Mais qui peut encore avoir la peau de Google Chrome ?

Léthargique, sans concurrence véritable des années durant, le secteur des navigateurs Web a longtemps été dominé par Internet Explorer. Mozilla et son logiciel Firefox ont permis de relancer l’innovation. Pour autant, Microsoft a continué malgré tout d’occuper une place prédominante, sans jamais être un acteur de rupture.

Celui qui a introduit la rupture dans les navigateurs, c’est sans conteste Google. Fin 2008, il lance Chrome. Du côté de Mozilla, on peut faire grise mine, la firme de Mountain View étant la première source de financement de Firefox au travers d’un accord sur la recherche.

Chrome règne sur PC et mobile

Si au niveau mondial, Firefox n’a jamais supplanté IE, Chrome, lui, y parviendra dès 2012. Mozilla n’a pas les milliards de dollars du californien. L’ascension du navigateur de Google entrainera dans la foulée le déclin, en termes de part de marché, du logiciel de Mozilla.

Selon StatCounter, dès novembre 2011, Chrome croise Firefox et poursuit sa route. Il croisera celle d’Internet Explorer vers mai 2012 avec environ 32% des pages vues sur desktop. L’adoption du navigateur de Google n’a pas faibli ensuite.

En mai 2016, Chrome est à 60,17%. Google domine aujourd’hui le marché des navigateurs comme il le fait sur celui des moteurs de recherche (enfin un peu moins tout de même…). Ses rivaux sont distancés et ne semblent pas en mesure d’inverser la tendance. Ils n’y sont pas parvenus en tout cas ces dernières années.

 

Sur PC, Internet Explorer est à 12,45%. Mozilla a bien supplanté Microsoft, oui, mais après avoir comme son concurrent abandonné beaucoup de terrain. Sa part de marché est estimée à 15% environ par StatCounter.

Du côté de NetMarketShare (mesure basée sur les visites uniques), la situation de Firefox est plus critique puisque le mois dernier, celui-ci est passé sous la barre des 10%, à 8,91%. Internet Explorer fait ici bien mieux (38,67%), même si la tendance reste la même : une baisse constante et une domination grandissante de Chrome (45,63%).

Un navigateur peut-il exister sans OS smartphone ?

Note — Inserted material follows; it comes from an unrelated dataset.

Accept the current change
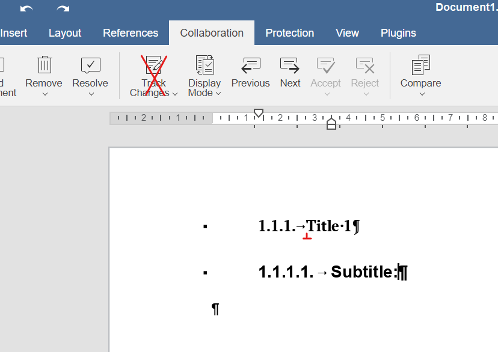 [x=325, y=66]
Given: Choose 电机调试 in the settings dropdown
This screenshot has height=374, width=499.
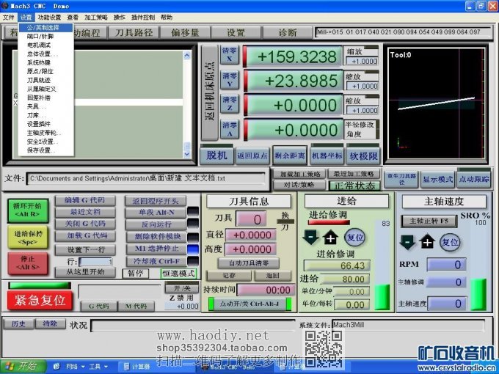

Et cela, ce n’est que sur ordinateur. Or l’accès au Web est loin de se cantonner au PC. Les internautes sont plus que jamais connectés sur smartphones. Sur ces terminaux, Google dispose d’un atout de taille avec lequel seul Apple peut rivaliser : un OS mobile, Android.

Ainsi, la firme revendique 1 milliard d’utilisateurs par mois sur mobile de son navigateur. Au niveau mondial, d’après StatCounter, Google Chrome est le premier navigateur. Face à un logiciel préinstallé, les autres navigateurs ont bien du mal à exister sur mobile – à l’exception de Safari qui bénéficie de l’adoption d’iOS et de l’iPhone.

Microsoft peut-il se relancer ? Avec Windows 10, l’éditeur a certes pu préserver son OS, mais pas ou peu favoriser l’adoption de ses services applicatifs comme Bing ou Edge, son nouveau navigateur. En France, si Windows 10 affiche une part de marché de 26% environ, Edge ne décolle pas franchement (3,55%).

Pour Mozilla aussi l’histoire se complique. Firefox peine à exister sur smartphone, un environnement cadenassé par Google et Apple. Sur PC, de moins en moins (voire déjà plus) le premier outil de navigation, l’éditeur veut miser de nouveau sur des fonctionnalités uniques. Mais pour financer son développement, Mozilla ne peut plus compter sur Google. Un accord a été conclu avec Yahoo dans la recherche. Toutefois l’avenir (et même son présent) de Yahoo n’est pas des plus brillants.

Qui alors pour contester la domination de Chrome ? Peut-être le prétendant le plus sérieux est-il encore à inventer.